Shop Talks on Socialism

(2 June 1945)


From The Militant, Vol. IX No. 22, 2 June 1945, p. 5.
Transcribed & marked up by Einde O’ Callaghan for the Encyclopaedia of Trotskyism On-Line (ETOL).


An old-timer explained Capitalism and Socialism to me at lunch the other day. This is what he said.

Now the Capitalists own all the factories, the mines, the railroads and everything we work at. We just own our debts, our appetites and our muscles. We have to give the Capitalists our muscles so we can pay our debts and feed our appetites now and then.

Here’s the way it works. Say this jackknife here is all the plants, machinery, tools – everything we work with that the Capitalists own. Suppose this chunk of bread is the earth itself. Pretend for now that you are the whole working class of the world. I’m the Capitalist class because I own the jackknife.

I let you work with this jackknife. Here, take it, and cut that bread. There, you made ten slices. Well, I put those ten slices away in my cupboard and give you five cents. You take the five cents, go out and buy five slices of bread. Here’s the five slices. You and your family eat it up tonight. Then tomorrow you come to work and slice some more bread for me.

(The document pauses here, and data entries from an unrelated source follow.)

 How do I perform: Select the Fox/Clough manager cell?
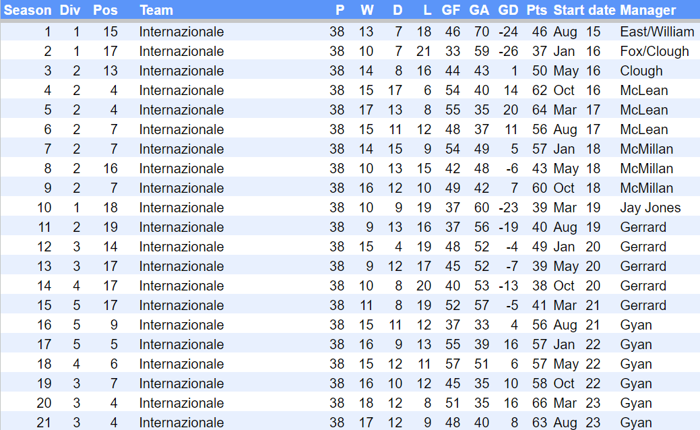pyautogui.click(x=654, y=51)
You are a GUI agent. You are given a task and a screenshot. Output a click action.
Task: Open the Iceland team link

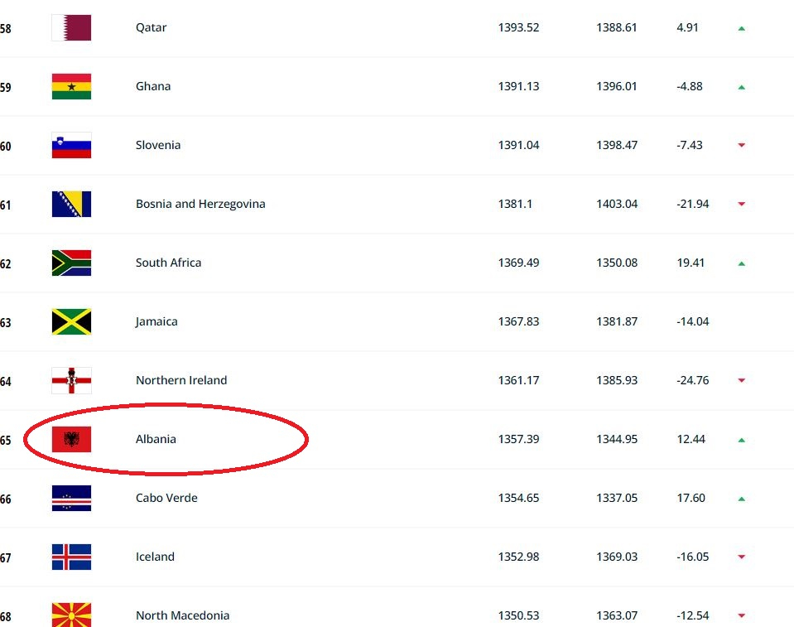coord(155,557)
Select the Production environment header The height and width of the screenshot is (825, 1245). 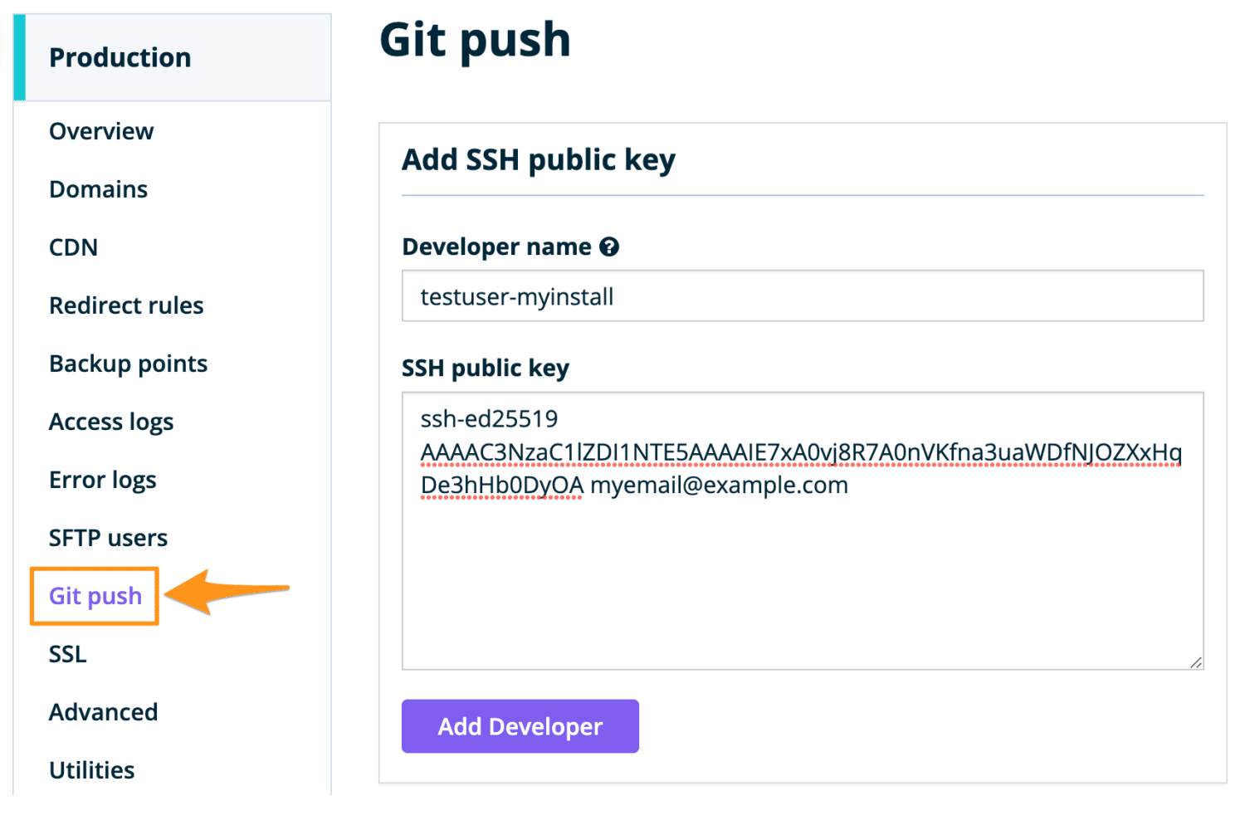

After this goes on for a while, I get a hell of a lot of bread stored up in that cupboard. And it isn’t any use to cut up any more, because it’ll only get moldy. So I tell you to go home, and wait for me to call you back to work. I let the jackknife get rusty while I sell that extra bread.
 

How Capitalism Operates

Well, you’re out of work, and you can’t buy any bread, so I have to lower the price. I can’t make much money that way, so I dump a lot of it in the ocean so the price will go up. Maybe you’re so hungry by this time that you pick it up and eat it when it drifts to shore, salt water and all. But if I’m smart, I figure on that and put poison in the bread.

Things get tougher and your muscles are getting weaker. That looks bad for me because I’ll need you later on. So I am big-hearted. I give you a half a slice of bread a day for nothing – no money at all. Of course I say you’re a lazy bum because you won’t work, and it’s your fault that I don’t give you any work. But that generosity makes me a pretty good guy.

Finally I get things started again. I get you to sharpen up the jackknife once more. You cut out twenty slices a day instead of ten. To show you how big-hearted I am, I give you six cents a day. And it isn’t my fault if the price of bread goes up. I’ve got a little war on so I can sell more bread in the rest of the world. I have to give your brother some of the bread you cut so he can go out and kill your cousin and get killed himself.

In the meantime my cupboard is getting bigger than ever. When my war is over I’ll lay you off again, fold up the jackknife again and eat my bread while you starve.

What can you do about it? IN JUST THIS COUNTRY ALONE YOU ARE 130 MILLION PEOPLE, AND I’M JUST 60 FAMILIES. WHY DON’T YOU TAKE THAT JACKKNIFE AWAY FROM ME?